Dr Claire McGroarty, emergency medicine consultant
I'M a consultant in emergency medicine at the Queen Elizabeth University Hospital in Glasgow. As one of four consultants on duty I will either be responsible for overseeing the entire department or in charge of a specific area such as resuscitation, head injury admissions, major medical conditions and minor injuries.
Patients can arrive by air ambulance. We receive a standby call and are given a brief synopsis which tells us their consciousness level, heart rate and blood pressure. It is just one snapshot as they leave the scene. Often you don't know whether they are still going to be alive in the back of the helicopter or exactly what to expect when the patient arrives in our resuscitation room.
Your heart is pounding and there is a bit of an exhilaration as well. This is why we specialise in emergency medicine, but there is a human in you that is scared for the patient too.
It can be tough to compartmentalise. We have to remain professional and focused on the task at hand, but at the same time it is about human frailty and if we weren't compassionate we would be terrible doctors. You can't suppress that part of you, but you have to control it to some extent.

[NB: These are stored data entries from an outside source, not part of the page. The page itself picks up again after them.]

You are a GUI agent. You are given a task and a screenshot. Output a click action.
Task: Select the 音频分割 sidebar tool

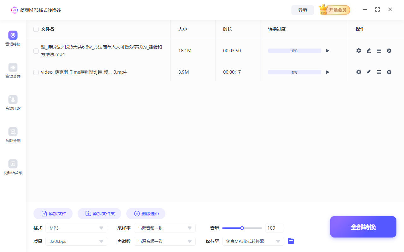[x=13, y=135]
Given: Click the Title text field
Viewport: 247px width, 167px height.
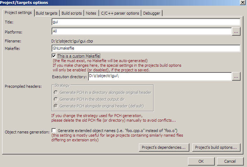Looking at the screenshot, I should click(x=146, y=22).
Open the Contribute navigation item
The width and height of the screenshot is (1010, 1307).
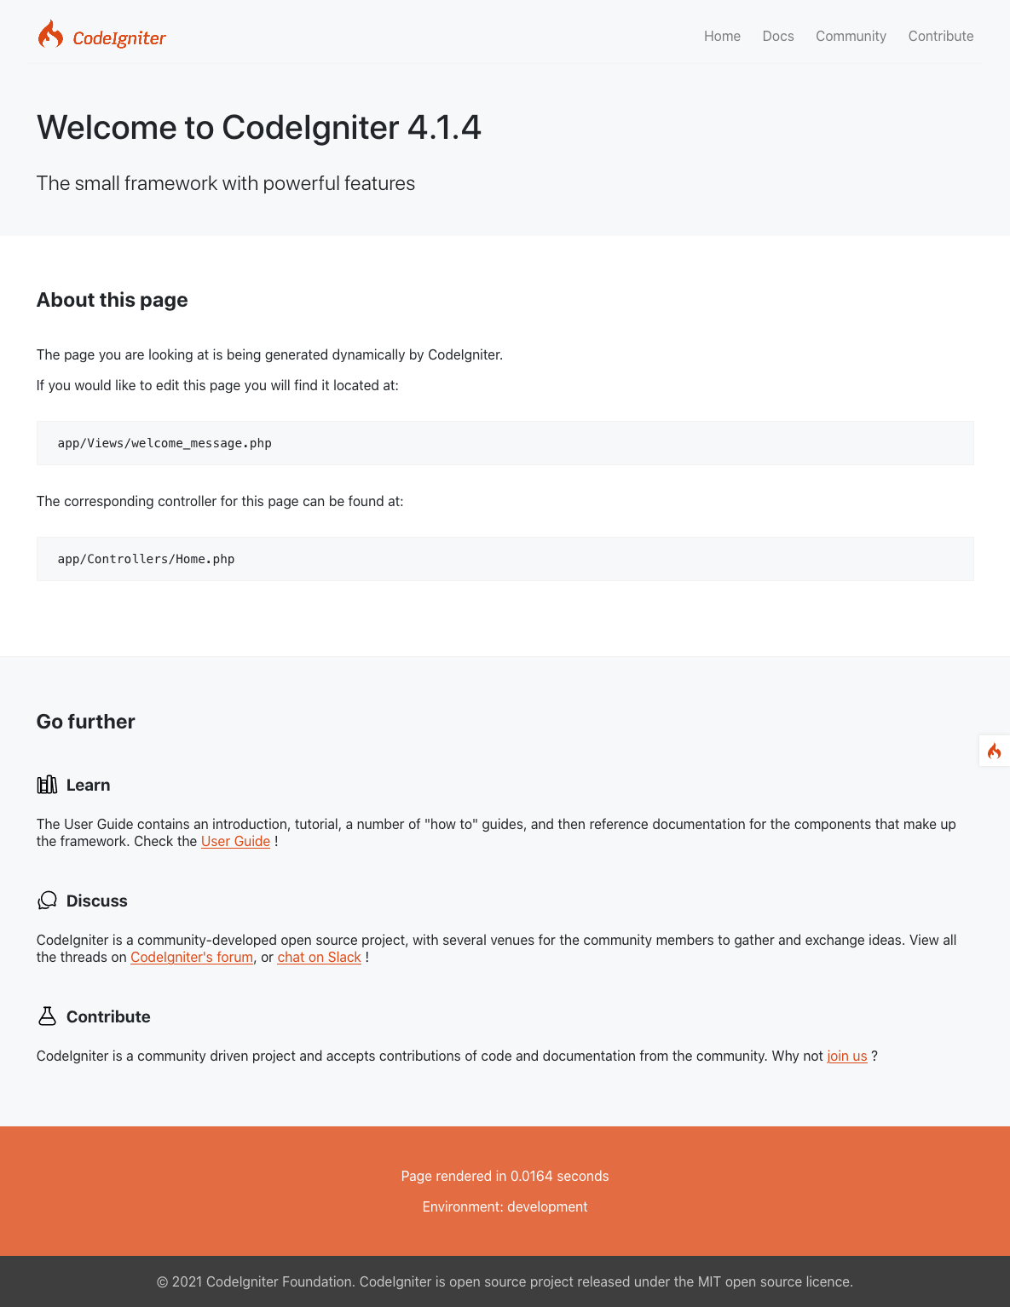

When a trauma patient arrives it is a little like the Pied Piper and it can become crowded. We allocate roles so everyone has a clear idea of what they are expected to do. Everyone wants to help, but unfortunately not everyone can be in and around the patient at the same time otherwise it becomes chaotic. My role at that level is a bit of crowd control as well.
There is high intensity and everyone's adrenalin is flowing. After a patient leaves to go to the intensive care unit or theatre, there is a pause because everything stops suddenly. It is then we have a "hot debrief" where you thank everyone for their help, make sure they are all OK and take any feedback on how it went.
You see things that are nothing short of a miracle. There is a case in the new series of Scotland's Superhospital that involves a patient who has arrived from Loch Fyne, Argyll, by air ambulance following a head-on collision with a lorry. It is a heart-warming day when you can say to a family member that their loved one is going to survive against the odds.
There are cases that will never leave me. The more traumatic things I've had to do in my career I will never forget. The best way to deal with those is by talking to your colleagues. We work closely together – medical, nursing and administrative staff – and all lean on each other for support.
Away from my day job I'm a medical advisor on the TV series Outlander. A lot of that centres on the character Claire – played by Caitriona Balfe – and her evolution as a nurse from the 1940s who has been transported back to the mid-1700s in Scotland.
I advise on anything vaguely medical within the storyline such as amputations and resetting bones. There was a scene with an evisceration, where someone's bowel was out of their tummy, so I worked alongside the prosthetics and makeup department to ensure the wounds looked authentic.
What drew me to emergency medicine is that no two days are alike. We look at everything from orthopaedic injuries to obstetric, gynaecological and neurological conditions. It is dealing with extremes of age from a day-old baby to someone coming up to their hundredth year. I describe myself as a jack-of-all-trades and the master of many.